A company in London has lifted the news content from one of my news sites. Despite including an attribution, they have completely replaced us in Google because their site is stronger than ours. Pfft.
So, be careful with content distribution, and ensure any is an edited version of your main content. However, in doing so, you may create an extra overhead, and the benefits may not really be that great.
The issue is one of similarity. If 2 identical, or near identical versions are available, a canonical struggle is triggered, and whatever G say, it's overwhelmingly likely that the "best" domain wins. If you're *really* sure you'll win any given struggle, go ahead, and distribute your content like confetti, laughing gaily as you go.
If not, I'd be inclined to produce "export quality" versions of older content (and rejig your new content process to produce it automatically), with fewer words, less information, or something to make it distinct, and let that version out. If that gets copied from a 3rd party site, it's the republishers with a fight on their hands, not you
I'd do it but with absolute agreement that they have to publish it verbatim beginning-to-end without any added spaces, inline styles, nbsp, comment tags, image tags, function calls, etc. used to break up the text into a veiled rewrite. In short, the source code has to match your source code within the content wrapper.
I'd also use Rumbas' date problem to your (possible) advantage by requiring a later republished date in the content header.
RC, that's exactly what I wouldn't want, because of the possibility you'd be supplanted in the results for your own content. What's the rationale behind that?
>> Couldn't you deliver content to competitors so they have a dupe content issue ?
That's more in their power than yours, surely? Even if they lift something char for char, they can avoid all dupe content issues by adding enough extra stuff to a given piece of content to escape the dupe filters
Surely you would allow content dist, but get the article rewritten 100%.
If you have % similarity as you say Brendon, I would not be happy. It's like the people that create datafeeds the same as their own descriptions. Big problems for the merchant, I outrank several this way, across a lot of products.
>Even if they lift something char for char, they can avoid all dupe content issues by adding enough extra stuff to a given piece of content to escape the dupe filters
>>rationale
My thinking assumes that the dup filter along with a prominent first-published date would keep the distributed articles subordinated. I'd force an absolute duplicate just to keep them from adding extra stuff.
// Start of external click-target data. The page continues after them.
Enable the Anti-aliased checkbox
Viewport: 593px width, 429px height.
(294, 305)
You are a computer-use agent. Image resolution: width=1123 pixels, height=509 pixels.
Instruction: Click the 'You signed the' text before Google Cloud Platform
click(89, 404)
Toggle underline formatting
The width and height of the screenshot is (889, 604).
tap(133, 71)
This is all good advice, cheers.
Am going to go down the re-written route as syndicating our original content seems to carry too many risks. One thing I am unsure about though is what type of links to demand from the publishers of our re-written content in return for the free content. I was thinking of saying that they can only publish our content if the article includes the following line at the end:
"For more blah blah blah, <keyword link>, and blah blah blah, head to <home page link>."
Problem with this I feel is it's going to be the same anchor text for the incoming keyword link that Google sees over and over again and may look suspicious.